Celle-ci, selon l'historiographie traditionnelle, débute avec le krach boursier de Wall Street du 29 octobre 1929, puis gagne l'ensemble des pays d'économie libérale au cours des deux années suivantes, provoquant un véritable effondrement social et une déstabilisation des démocraties européennes, générateurs du conflit mondial de 1939-1945. Malgré quelques signes annonciateurs, peu ou mal perçus, dès la fin des années vingt, la France est frappée par le marasme économique au cours de l'année 1931. Mais il est nécessaire de souligner la singularité du cas français. Le pays connaît en effet une crise multiforme - sociale, politique, morale, idéologique - qui culmine lors des événements du 6 février 1934 et qui révèle l'exaspération des passions.

La crise économique et ses effets sociaux

Le premier problème que l'on rencontre à propos de la crise économique française des années trente concerne la chronologie de son déclenchement.
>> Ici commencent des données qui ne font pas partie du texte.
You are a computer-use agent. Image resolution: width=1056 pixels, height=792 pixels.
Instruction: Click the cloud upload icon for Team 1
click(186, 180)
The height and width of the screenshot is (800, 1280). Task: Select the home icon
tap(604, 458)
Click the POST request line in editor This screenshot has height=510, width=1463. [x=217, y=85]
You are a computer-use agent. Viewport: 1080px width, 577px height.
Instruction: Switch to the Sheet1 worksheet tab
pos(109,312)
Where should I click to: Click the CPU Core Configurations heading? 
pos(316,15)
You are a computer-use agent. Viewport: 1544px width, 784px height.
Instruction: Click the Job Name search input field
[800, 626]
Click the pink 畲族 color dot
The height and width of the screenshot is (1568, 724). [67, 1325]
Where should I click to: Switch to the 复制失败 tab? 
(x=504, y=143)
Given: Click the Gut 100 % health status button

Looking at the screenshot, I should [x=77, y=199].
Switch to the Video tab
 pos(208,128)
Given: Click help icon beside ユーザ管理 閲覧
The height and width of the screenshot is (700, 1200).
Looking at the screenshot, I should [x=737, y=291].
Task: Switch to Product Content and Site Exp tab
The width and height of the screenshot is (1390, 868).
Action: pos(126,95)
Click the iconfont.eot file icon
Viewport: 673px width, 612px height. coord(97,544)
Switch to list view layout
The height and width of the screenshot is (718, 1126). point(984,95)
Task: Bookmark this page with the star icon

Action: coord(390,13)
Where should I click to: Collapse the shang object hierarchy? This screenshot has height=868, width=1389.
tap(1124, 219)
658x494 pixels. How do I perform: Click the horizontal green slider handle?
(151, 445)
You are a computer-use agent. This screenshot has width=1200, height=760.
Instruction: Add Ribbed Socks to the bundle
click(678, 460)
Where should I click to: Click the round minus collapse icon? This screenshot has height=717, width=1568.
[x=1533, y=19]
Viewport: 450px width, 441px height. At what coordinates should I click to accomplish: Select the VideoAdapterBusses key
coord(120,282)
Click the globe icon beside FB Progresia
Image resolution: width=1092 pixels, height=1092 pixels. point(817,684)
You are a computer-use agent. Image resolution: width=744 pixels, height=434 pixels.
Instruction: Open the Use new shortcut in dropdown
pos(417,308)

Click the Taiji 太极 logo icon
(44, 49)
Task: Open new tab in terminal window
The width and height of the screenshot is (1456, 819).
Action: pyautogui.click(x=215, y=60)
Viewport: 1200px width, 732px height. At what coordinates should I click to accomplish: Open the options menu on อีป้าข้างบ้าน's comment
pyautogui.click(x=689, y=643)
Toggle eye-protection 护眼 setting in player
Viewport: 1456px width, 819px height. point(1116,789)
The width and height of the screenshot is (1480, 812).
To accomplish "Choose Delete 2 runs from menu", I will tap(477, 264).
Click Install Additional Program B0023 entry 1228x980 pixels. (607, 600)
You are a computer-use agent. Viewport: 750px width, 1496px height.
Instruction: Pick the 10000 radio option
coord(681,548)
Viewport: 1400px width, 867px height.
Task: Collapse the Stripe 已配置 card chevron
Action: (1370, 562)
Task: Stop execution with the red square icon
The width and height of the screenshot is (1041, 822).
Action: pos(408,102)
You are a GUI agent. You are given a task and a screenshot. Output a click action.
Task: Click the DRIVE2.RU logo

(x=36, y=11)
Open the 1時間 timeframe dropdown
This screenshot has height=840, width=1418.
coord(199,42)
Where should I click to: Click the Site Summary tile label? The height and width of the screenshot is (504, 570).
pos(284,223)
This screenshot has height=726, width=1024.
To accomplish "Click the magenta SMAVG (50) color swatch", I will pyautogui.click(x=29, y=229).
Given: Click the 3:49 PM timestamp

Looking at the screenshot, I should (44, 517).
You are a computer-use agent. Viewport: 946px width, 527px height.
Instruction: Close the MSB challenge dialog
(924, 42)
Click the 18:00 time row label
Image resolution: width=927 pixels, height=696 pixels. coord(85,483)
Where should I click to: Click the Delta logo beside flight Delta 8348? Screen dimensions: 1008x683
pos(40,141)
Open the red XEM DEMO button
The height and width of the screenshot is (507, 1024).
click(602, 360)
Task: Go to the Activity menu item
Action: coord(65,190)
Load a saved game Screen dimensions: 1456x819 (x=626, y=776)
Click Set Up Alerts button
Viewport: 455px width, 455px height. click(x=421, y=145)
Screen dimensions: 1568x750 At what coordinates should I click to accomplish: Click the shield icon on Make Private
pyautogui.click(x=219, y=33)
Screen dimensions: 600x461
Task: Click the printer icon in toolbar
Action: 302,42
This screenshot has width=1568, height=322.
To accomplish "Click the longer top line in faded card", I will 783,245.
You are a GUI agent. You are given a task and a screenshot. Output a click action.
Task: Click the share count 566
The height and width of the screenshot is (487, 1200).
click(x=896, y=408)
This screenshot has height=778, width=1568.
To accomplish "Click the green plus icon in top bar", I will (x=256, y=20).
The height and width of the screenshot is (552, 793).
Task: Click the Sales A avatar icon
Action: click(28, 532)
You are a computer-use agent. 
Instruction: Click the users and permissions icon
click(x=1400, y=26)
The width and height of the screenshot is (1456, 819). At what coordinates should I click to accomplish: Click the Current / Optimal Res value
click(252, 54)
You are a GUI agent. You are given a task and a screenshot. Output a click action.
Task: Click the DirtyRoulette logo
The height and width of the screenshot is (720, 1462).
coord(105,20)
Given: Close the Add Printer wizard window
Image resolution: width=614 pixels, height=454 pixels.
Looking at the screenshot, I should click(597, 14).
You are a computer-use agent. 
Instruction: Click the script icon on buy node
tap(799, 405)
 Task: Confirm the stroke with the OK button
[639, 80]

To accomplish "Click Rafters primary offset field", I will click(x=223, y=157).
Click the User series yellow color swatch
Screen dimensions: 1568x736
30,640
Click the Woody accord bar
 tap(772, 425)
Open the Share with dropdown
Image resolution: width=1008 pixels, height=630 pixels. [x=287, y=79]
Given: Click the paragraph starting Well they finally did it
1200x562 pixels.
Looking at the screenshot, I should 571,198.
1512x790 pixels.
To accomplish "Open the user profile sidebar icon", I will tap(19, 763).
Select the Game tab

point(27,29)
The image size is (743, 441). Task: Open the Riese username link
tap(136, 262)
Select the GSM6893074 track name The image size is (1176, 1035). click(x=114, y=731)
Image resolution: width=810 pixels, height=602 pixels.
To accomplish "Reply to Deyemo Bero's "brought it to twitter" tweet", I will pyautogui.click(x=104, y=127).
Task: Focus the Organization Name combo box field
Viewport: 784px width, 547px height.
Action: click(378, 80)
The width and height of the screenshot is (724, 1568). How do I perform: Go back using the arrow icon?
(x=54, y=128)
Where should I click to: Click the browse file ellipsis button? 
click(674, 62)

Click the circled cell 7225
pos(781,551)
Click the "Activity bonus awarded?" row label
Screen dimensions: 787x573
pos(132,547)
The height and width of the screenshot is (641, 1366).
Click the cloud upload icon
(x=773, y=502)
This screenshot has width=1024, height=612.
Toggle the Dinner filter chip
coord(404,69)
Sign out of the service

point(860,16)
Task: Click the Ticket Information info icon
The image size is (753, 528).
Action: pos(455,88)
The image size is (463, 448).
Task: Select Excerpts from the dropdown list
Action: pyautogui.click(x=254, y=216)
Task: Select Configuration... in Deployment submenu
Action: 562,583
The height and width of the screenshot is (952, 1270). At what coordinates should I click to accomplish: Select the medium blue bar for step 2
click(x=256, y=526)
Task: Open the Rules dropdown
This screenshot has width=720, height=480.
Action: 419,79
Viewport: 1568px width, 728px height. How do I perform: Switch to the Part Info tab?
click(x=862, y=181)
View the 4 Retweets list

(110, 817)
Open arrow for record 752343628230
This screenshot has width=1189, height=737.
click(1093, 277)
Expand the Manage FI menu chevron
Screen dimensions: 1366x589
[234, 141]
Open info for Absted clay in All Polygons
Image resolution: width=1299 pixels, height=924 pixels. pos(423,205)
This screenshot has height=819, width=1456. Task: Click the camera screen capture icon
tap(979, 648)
Contrairement à la thèse longtemps soutenue d'une crise qui n'aurait touché la France que tardivement, durant le second semestre de l'année 1931, des recherches récentes ont montré le caractère précoce du retournement de conjoncture dans l'Hexagone : dès 1928, la production textile, suivie en 1929 par les activités sidérurgique et automobile, amorce un repli ; le solde de la balance commerciale se dégrade à partir de 1928, tandis que les cours en Bourse fléchissent à partir de février 1929. Ces signes d'un ralentissement, attribué pour partie à la stabilisation du franc par Raymond Poincaré en 1928, qui aurait réduit l'avantage de change résultant de la dépréciation monétaire, restent toutefois invisibles : dans des secteurs traditionnels, tel le textile, activité en osmose avec le milieu rural, le sous-emploi peut être aisément absorbé par les tâches agricoles. En outre, les statistiques concernant les chômeurs ne seront élaborées qu'à partir de 1931. La propagation de la dépression, toutefois, n'intervient qu'à partir du troisième trimestre de 1931, en liaison avec la dévaluation de la livre sterling, le 21 septembre 1931, qui rend attractifs les produits étrangers et renchérit les exportations françaises. Tout indique que la crise s'accuse : le recul de la production industrielle, l'accroissement du nombre de chômeurs, la diminution du volume des échanges et le déficit extérieur, et, enfin, résultant de tout cela, le déficit budgétaire, qui devient chronique.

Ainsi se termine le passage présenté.